[Records excerpted from a collection]
· · ·

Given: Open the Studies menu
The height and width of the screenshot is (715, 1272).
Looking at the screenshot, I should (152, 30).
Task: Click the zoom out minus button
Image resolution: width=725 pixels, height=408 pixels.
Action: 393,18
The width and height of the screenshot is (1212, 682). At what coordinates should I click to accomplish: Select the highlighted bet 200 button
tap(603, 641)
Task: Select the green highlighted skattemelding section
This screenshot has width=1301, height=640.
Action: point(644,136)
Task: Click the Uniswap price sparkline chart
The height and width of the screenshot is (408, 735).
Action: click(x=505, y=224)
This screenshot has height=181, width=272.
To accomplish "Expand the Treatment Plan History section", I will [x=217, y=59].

· · ·

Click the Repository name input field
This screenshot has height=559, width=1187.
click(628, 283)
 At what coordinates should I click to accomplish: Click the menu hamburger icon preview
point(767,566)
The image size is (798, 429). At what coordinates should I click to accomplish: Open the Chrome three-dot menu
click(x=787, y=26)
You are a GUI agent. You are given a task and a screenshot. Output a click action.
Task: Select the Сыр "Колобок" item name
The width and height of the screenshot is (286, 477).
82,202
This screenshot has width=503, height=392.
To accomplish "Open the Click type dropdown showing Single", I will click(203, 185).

· · ·

__Task requirements__: Could you reproduce, exactly, every line above from the line with "The height and width of the screenshot is (715, 1272)." to the line with "This screenshot has height=181, width=272.", and no other line? Both ends count.

__Answer__:
The height and width of the screenshot is (715, 1272).
Looking at the screenshot, I should (152, 30).
Task: Click the zoom out minus button
Image resolution: width=725 pixels, height=408 pixels.
Action: 393,18
The width and height of the screenshot is (1212, 682). At what coordinates should I click to accomplish: Select the highlighted bet 200 button
tap(603, 641)
Task: Select the green highlighted skattemelding section
This screenshot has width=1301, height=640.
Action: point(644,136)
Task: Click the Uniswap price sparkline chart
The height and width of the screenshot is (408, 735).
Action: click(x=505, y=224)
This screenshot has height=181, width=272.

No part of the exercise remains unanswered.